書き上げたつもりでプリントアウトして読み返すと、ぼろぼろ垢が落ちるように書き直したいところが目につく。何が最終校閲だ、いい加減にしろ、そんな声がどこからか聞こえてくる。単に優柔不断とか完全主義とかといったことではなく、どこか自分の粘着質の性格に関わる問題があるようにも思う。
自分は小説書きに向いている。まったく根拠がないものの、そんな自信があったが、間違っていたようだ。百枚足らずの短篇を書くのに、こんなに時間を要していては仕事としては到底成り立たない。テーマが小説向きではない、そもそも文章力の不足だろう。今さらそんなことをいってもどうしようもないのだが、自問自答を繰り返している。
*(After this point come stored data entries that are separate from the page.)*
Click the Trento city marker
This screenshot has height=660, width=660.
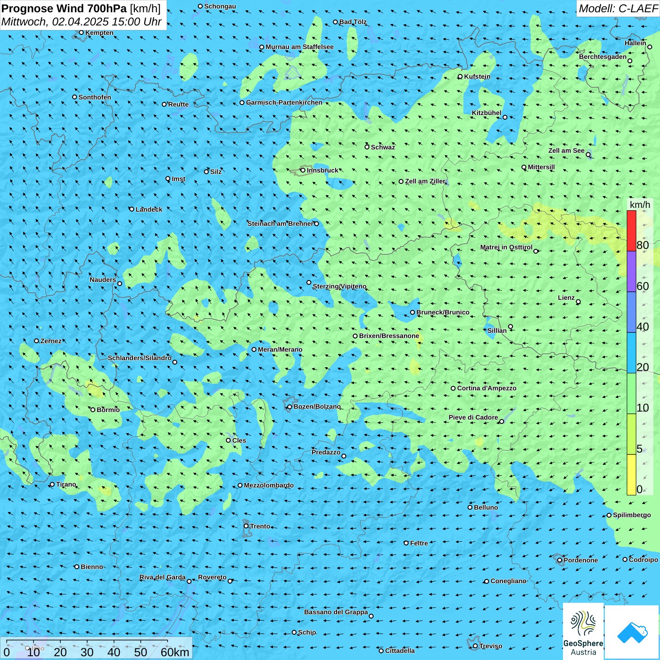[246, 526]
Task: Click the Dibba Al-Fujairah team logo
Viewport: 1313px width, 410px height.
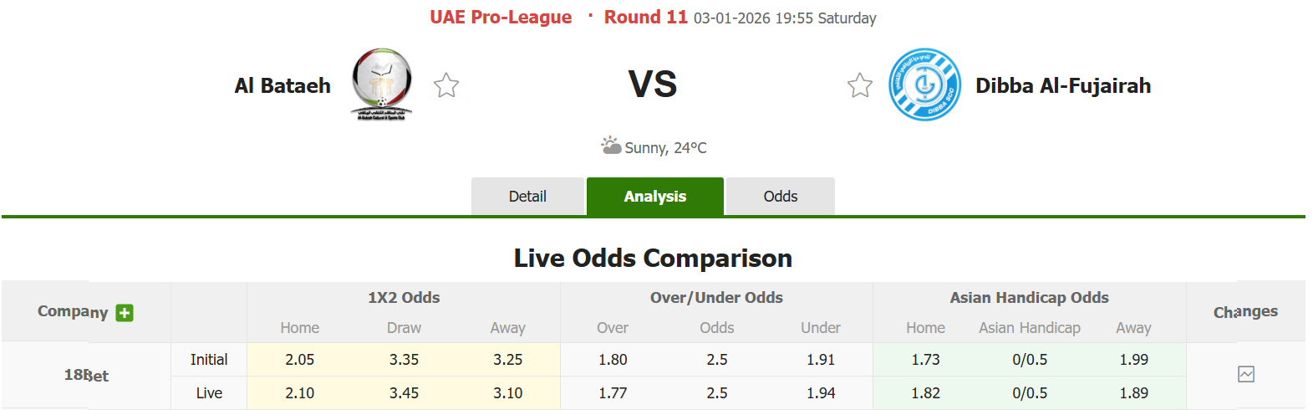Action: coord(924,85)
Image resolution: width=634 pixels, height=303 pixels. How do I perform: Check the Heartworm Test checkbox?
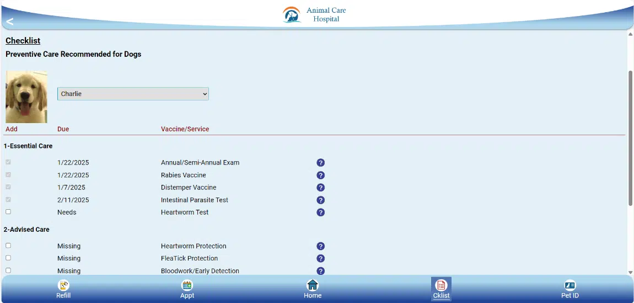click(x=8, y=212)
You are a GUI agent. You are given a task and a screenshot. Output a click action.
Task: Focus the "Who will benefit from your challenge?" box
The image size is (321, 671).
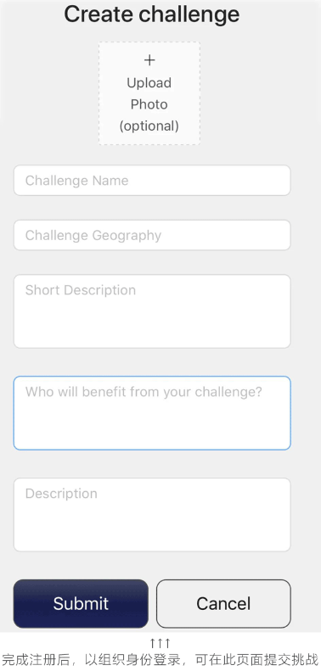coord(152,413)
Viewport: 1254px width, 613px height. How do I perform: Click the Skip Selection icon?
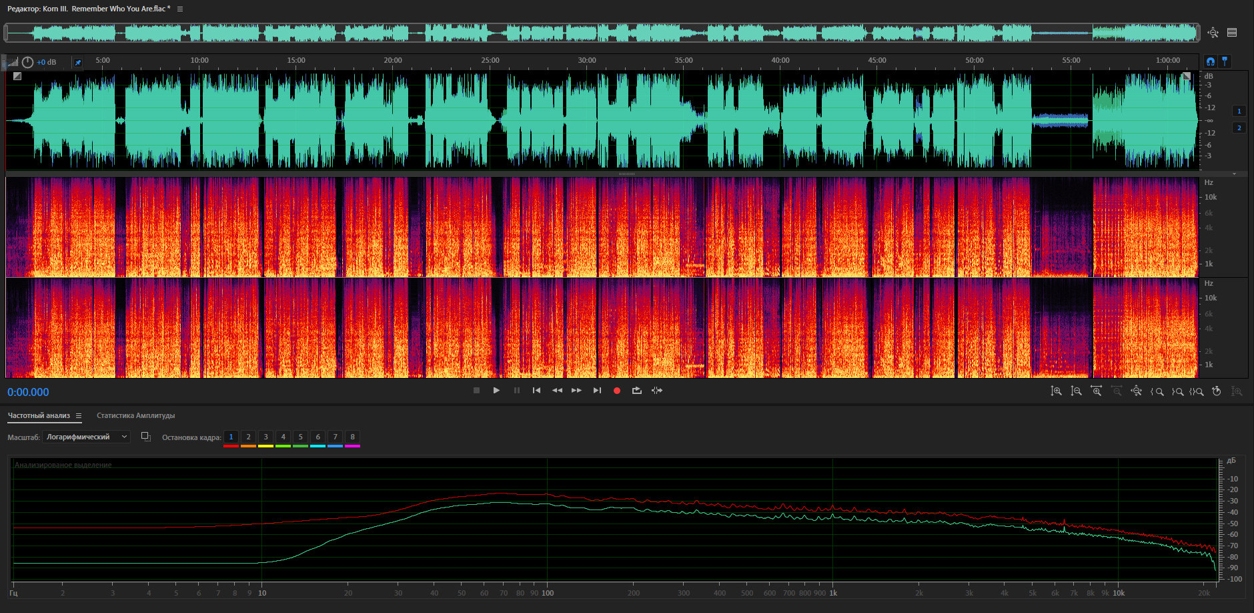point(657,391)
ヒューポーヒューポーヒュー、ポーヒューポーヒューポーヒューポーヒュー、ポーヒューポーヒュー、ポーヒューポーヒュー、
家の近くに病院があるので、一日に一回は救急車のサイレンを聞かされる。たったいま、家の前の道路を通った。その音を上のとおり文字にした。すると、小説の末尾に書いた文字列を確認したくなり、すぐ修正することにした。こんなふうに延々として修正作業が続いていく。